■ Exercise goal ■
Each line from the one containing "Image resolution: width=610" to the last line of the listing below is to be duplicated exactly, and no picture is to be carried over.

■ Data ■
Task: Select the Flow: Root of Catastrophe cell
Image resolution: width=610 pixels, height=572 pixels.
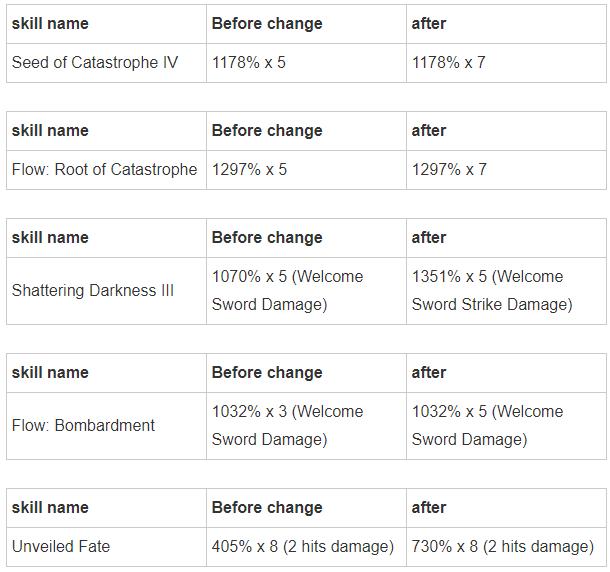Action: (x=105, y=169)
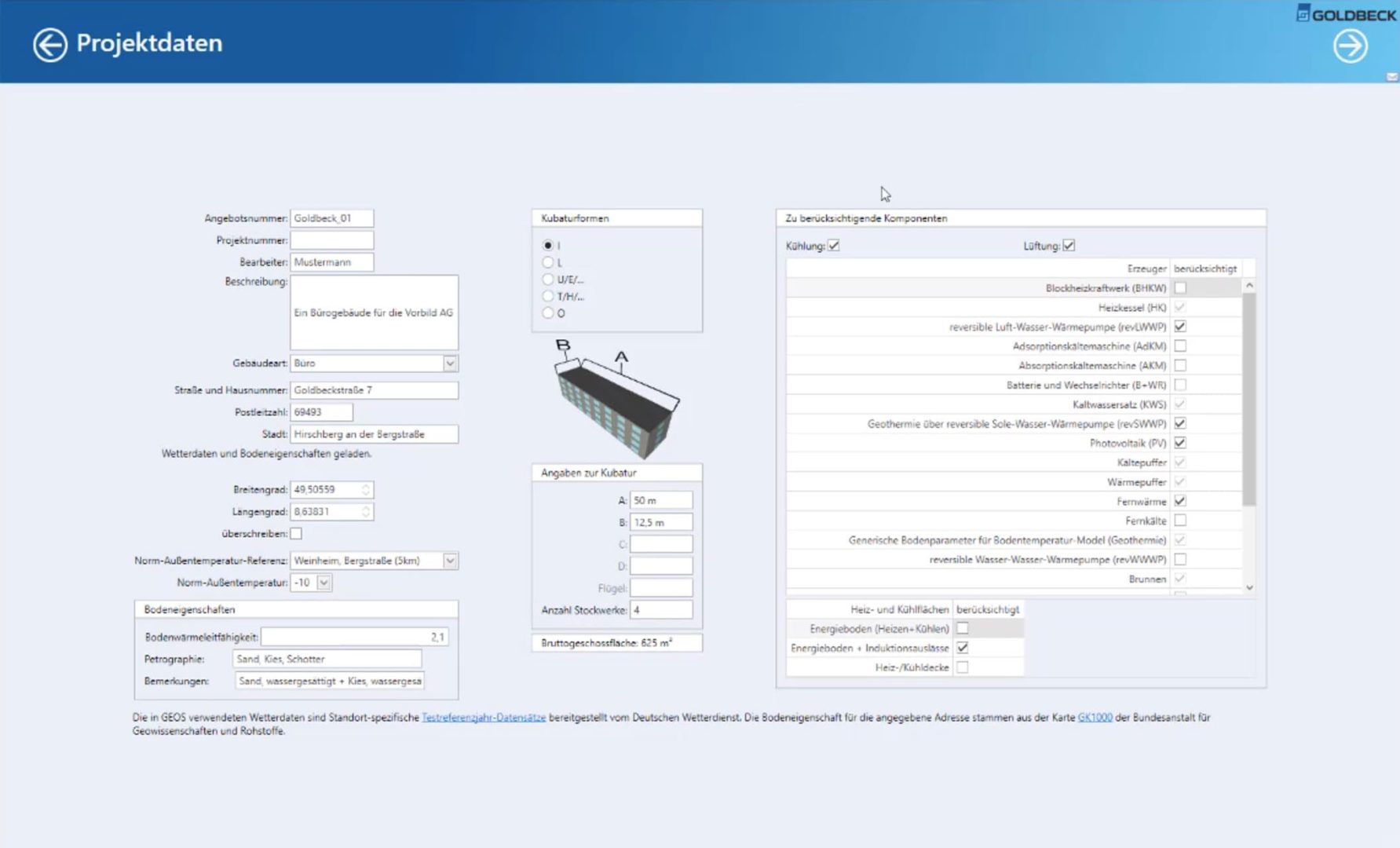
Task: Disable the Lüftung checkbox
Action: click(x=1069, y=246)
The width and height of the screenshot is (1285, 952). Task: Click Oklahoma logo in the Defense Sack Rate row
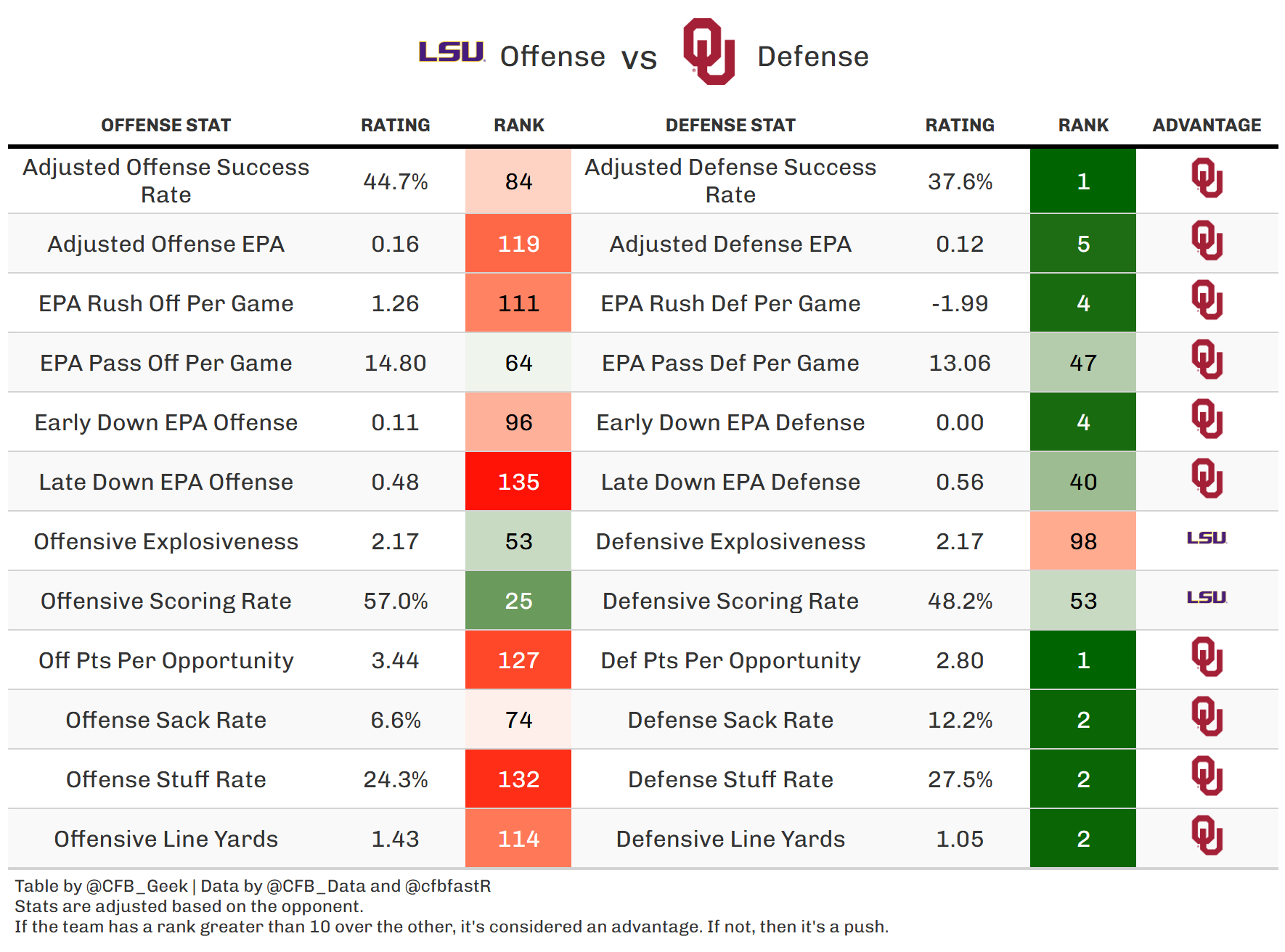pos(1207,717)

■ Response to the task ■
Image resolution: width=610 pixels, height=572 pixels.
Action: (x=105, y=169)
Task: Disable the Lüftung checkbox
Action: click(x=1069, y=246)
The width and height of the screenshot is (1285, 952). Task: Click Oklahoma logo in the Defense Sack Rate row
pos(1207,717)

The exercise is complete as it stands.